KedaiPena.Com – Anggota Komisi VI DPR RI Juliari Peter Batubara mengatakan, ruginya sejumlah BUMN karena pemerintah terlalu memberikan keistimewaan yang berlebihan. Akibatnya mereka tidak kreatif alias manja.
“Selama sistem rekrutmen Direksi BUMN tidak transparan atau tidak jelas kriterianya ditambah pemerintah terlalu memanjakan BUMN, pasti akan begini terus (merugi),” tandas politisi PDIP itu saat dihubungi di Jakarta, ditulis Selasa (2/5).
Di samping itu, lanjut dia, meruginya puluhan BUMN tersebut selain disebabkan kesalahan pola rekrutmen sumber daya manusia, dan juga karena kesalahan pengelolaan BUMN itu sendiri.
“Rekrutmen salah satu faktornya. Tapi yang terutama adalah selama pemerintah masih “memanjakan” BUMN, akibatnya pengelolaannya tidak kompetitif, ujung-ujungnya jadi rugi,” sindir Juliari.
Mengapa disebut dimanjakan? lanjut dia, sebab banyak contoh dimana pemerintah tidak tegas atau membiarkan keberadaan BUMN-BUMN yang tidak performance alias hanya membebani saja.
“Contohnya, ada beberapa BUMN yang sudah merugi beberapa tahun, masih dibiarkan beroperasi. Ada BUMN yang seharusnya bisa mencari permodalan sendiri, dikasih PMN. Kemudian kalau ada proyek-proyek infrastruktur yang besar-besar, BUMN-BUMN selalu mendapatkan keistimewaan yang seringkali disebut sebagai “penugasan”. Sudah dikasih penugasan, modalnya juga dari bank-bank BUMN dengan bunga khusus pula,” sindirnya.
Harusnya, tegas dia, BUMN tidak perlu diberikan keistimewaan-keistimewaan lagi kedepannya, kecuali BUMN-BUMN yang langsung bersentuhan dengan kebutuhan pokok rakyat banyak seperti Bulog atau Pertamina.
“Biarkan BUMN-BUMN tersebut bersaing dengan swasta-swasta nasional,” ujarnya.
Saat ditanya apakah perlu ada perubahan peraturan untuk meningkatkan performance BUMN-BUMN agar lebih baik dan tidak melulu merugi, Juliari mengatakan tidak perlu.
“Gak perlu. Saat ini memang sedang ada pembahasan RUU BUMN,” ungkapnya.
Nantinya, kata dia, dalam revisi UU BUMN tersebut, DPR menginginkan agar BUMN-BUMN fokus pada pengelolaan yang bersentuhan langsung dengan masyarakat.
“Kita tidak ingin BUMN masuk ke semua lini bisnis yang sebenarnya selama ini juga sudah banyak swasta-swasta nasional masuk ke bidang tersebut. Kita ingin BUMN-BUMN sesuai dengan konstitusi pasal 33 ayat 2. Dimana mereka nantinya hanya fokus pada cabang-cabang produksi yang menyangkut hajat hidup orang banyak saja. BUMN tidak perlu menjelma menjadi konglomerasi yang menggarap bisnis dari hulu ke hilir,” tandas Juliari.

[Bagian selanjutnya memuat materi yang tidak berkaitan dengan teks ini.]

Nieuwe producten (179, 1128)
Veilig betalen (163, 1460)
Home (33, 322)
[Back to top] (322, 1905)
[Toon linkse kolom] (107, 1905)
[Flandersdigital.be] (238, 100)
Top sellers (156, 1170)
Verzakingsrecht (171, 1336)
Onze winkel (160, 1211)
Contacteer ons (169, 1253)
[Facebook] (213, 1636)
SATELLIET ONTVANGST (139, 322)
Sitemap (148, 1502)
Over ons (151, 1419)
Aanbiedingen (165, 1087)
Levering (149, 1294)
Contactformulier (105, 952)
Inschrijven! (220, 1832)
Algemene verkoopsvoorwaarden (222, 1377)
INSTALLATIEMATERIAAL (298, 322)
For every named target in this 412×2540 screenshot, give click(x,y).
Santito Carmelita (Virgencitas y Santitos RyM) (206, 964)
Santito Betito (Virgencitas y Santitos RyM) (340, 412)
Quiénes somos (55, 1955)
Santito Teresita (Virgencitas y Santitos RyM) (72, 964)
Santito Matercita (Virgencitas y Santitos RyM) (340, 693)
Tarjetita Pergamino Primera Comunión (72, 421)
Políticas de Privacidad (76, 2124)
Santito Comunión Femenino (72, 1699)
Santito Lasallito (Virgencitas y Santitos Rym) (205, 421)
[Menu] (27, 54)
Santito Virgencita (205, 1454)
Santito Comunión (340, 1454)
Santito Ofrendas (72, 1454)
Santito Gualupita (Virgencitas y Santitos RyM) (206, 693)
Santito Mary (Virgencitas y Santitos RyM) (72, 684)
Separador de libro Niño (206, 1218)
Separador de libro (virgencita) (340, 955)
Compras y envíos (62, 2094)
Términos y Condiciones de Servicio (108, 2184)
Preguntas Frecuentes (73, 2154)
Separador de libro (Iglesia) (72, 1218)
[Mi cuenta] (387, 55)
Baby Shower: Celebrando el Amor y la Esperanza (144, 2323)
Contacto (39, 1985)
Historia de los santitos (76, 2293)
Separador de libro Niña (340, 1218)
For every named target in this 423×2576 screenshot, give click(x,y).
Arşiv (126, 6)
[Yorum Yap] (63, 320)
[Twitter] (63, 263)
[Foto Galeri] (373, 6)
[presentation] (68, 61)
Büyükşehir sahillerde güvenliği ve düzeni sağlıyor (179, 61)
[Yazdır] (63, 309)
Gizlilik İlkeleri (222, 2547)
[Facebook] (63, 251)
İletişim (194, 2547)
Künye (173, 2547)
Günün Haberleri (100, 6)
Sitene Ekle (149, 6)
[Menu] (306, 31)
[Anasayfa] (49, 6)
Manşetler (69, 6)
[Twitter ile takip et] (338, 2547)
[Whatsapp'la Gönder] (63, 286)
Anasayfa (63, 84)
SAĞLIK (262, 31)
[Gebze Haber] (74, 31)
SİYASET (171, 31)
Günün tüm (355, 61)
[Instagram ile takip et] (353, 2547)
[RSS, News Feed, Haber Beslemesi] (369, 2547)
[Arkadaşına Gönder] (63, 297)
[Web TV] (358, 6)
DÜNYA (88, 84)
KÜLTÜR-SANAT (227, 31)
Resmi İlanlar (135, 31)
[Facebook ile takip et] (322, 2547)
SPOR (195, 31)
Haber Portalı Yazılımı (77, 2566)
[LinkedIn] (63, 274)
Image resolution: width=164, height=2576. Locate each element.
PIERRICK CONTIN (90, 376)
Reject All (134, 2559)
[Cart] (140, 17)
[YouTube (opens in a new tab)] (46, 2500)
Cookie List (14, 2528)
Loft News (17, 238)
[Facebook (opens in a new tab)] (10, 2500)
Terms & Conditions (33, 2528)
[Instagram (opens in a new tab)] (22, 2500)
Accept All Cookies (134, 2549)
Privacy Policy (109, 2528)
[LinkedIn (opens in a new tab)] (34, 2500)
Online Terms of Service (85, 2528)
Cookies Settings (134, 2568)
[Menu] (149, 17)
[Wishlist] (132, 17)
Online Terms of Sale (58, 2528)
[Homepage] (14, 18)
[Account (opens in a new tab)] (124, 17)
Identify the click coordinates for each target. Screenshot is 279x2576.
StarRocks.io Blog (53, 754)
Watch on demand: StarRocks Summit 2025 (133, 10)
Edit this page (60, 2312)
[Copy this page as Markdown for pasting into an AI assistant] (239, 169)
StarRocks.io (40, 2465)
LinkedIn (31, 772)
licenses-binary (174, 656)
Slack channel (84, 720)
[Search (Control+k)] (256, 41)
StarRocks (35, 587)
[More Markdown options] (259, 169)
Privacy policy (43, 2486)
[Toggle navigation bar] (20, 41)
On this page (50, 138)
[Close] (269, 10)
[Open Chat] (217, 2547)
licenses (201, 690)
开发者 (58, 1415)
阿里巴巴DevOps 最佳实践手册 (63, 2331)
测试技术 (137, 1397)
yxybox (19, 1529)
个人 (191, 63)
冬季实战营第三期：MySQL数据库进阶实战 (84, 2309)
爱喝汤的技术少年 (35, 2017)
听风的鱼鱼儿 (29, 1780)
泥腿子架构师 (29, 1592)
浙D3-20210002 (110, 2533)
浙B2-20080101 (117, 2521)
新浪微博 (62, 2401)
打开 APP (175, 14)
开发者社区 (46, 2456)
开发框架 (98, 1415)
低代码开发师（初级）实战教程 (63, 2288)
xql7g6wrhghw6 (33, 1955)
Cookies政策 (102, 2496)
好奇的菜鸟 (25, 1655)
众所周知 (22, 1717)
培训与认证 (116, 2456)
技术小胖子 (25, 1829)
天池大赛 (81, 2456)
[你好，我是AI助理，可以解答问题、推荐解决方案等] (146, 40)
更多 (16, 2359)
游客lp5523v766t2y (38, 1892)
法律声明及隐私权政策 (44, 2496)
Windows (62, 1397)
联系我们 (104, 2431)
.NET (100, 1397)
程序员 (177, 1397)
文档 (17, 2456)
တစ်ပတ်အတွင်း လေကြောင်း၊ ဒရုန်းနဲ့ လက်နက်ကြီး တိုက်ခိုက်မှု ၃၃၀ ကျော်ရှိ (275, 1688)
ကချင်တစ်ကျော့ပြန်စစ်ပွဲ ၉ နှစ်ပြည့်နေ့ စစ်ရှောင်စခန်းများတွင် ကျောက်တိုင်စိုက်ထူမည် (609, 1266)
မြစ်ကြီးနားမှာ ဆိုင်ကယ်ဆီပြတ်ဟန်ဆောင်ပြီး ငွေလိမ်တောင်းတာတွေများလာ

Tak hanya itu, Juliari juga mengharapkan agar BUMN yang memiliki modal kuat tak hanya berkutat didalam negeri saja.
“Dan seharusnya BUMN-BUMN yang sudah kuat dan bermodal besar, sudah Go International.Tidak jadi Jago Kandang,” tegas dia.
“Kita ekonomi terbesar di Asean, tapi coba lihat, ada gak BUMN kita yang menjadi perusahaan terbesar di salah satu industri? Gak ada kan? Satu saja kasih contoh. Gak ada. Bahkan, sebagai contoh, bank-bank BUMN kita masuk ke dalam Top 5 Bank terbesar di Asean saja, tidak ada. Jangan-jangan Top Ten saja tidak masuk. Pertamina saja bukan National Oil Company terbesar di Asean. Padahal Pertamina sudah di bisnis migas lebih dari 50 tahun,” sindirnya.